HL: Joe is in his mid-60s. He has spent all his adult life working for his boss, Maxie Smith, a man he considers an older brother. The two go back to Joe’s childhood days, when Joe worked in his parents’ cut-rate store and Maxie came in, flashing cash and telling Joe to keep the change. Over the years, Joe has worked the door at Maxie’s bar, fetched his dry cleaning, mixed his martinis, and collected his debts. He’s beaten men. He’s killed. All for Maxie.

 

But then Joe began screwing up. He missed assignments and his collections didn’t square with what is owed. Maxie accused Joe of skimming and the two men brawl. There’s nothing quite like two tough-as-nails old men going at it with haymakers. Joe ends up in the hospital with a concussion, and tests reveal further problems that lead to the diagnosis of early-stage dementia.

▶ Data block:
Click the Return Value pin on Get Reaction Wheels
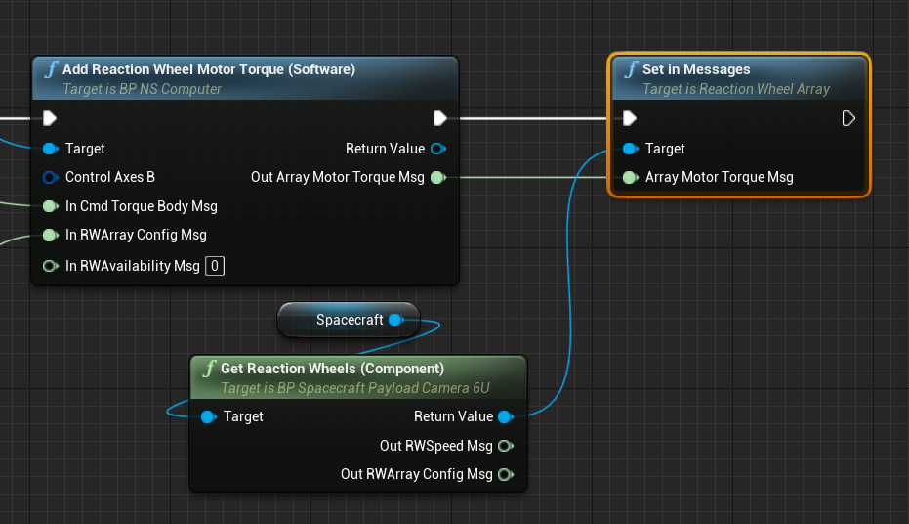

▶ Work to complete:
- A) Rewrite the passage about Joe and Maxie starting with "HL: Joe is in" and going on through "All for Maxie.", putting "cocktails" in place of "martinis".
- B) Carry on the passage about Joe and Maxie from the point where it stops.
The data stand apart from the passage about Joe and Maxie and have no connection to it.

▶ Expected results:
- A)
HL: Joe is in his mid-60s. He has spent all his adult life working for his boss, Maxie Smith, a man he considers an older brother. The two go back to Joe’s childhood days, when Joe worked in his parents’ cut-rate store and Maxie came in, flashing cash and telling Joe to keep the change. Over the years, Joe has worked the door at Maxie’s bar, fetched his dry cleaning, mixed his cocktails, and collected his debts. He’s beaten men. He’s killed. All for Maxie.

- B)
As the story opens, Joe has been banished from Maxie’s operation and he’s moved back to his old neighborhood. He’s eking out a living by running a food truck.

 

OBAAT: Paula Jessup is an unorthodox sidekick. What’s her deal? Is she more of a help or a hindrance to Joe?

 

HL: At the outset, she’s a pain in the ass. Paula fancies herself a detective, which gets her in trouble. I can’t say exactly how she hooks up with Joe Pendergast, because it would give away a key point, but it comes after a bloody act on Paula’s part.

 

She’s also homeless, living in a vintage 1975 Chevy Nova. She is oddly fascinated by Joe’s penchant for casual violence and throws herself into developing his revenge plan. Her philosophy: Killing someone is easy. Ruining them, that’s hard.

 

Another thing: Paula is biracial and sports a Mohawk. Joe is a grumpy old white guy who never had kids and whose father was Klan. They have a few things to work through.

 

OBAAT: You’ve been around for a while as a short story writer. What made you decide to write a novel?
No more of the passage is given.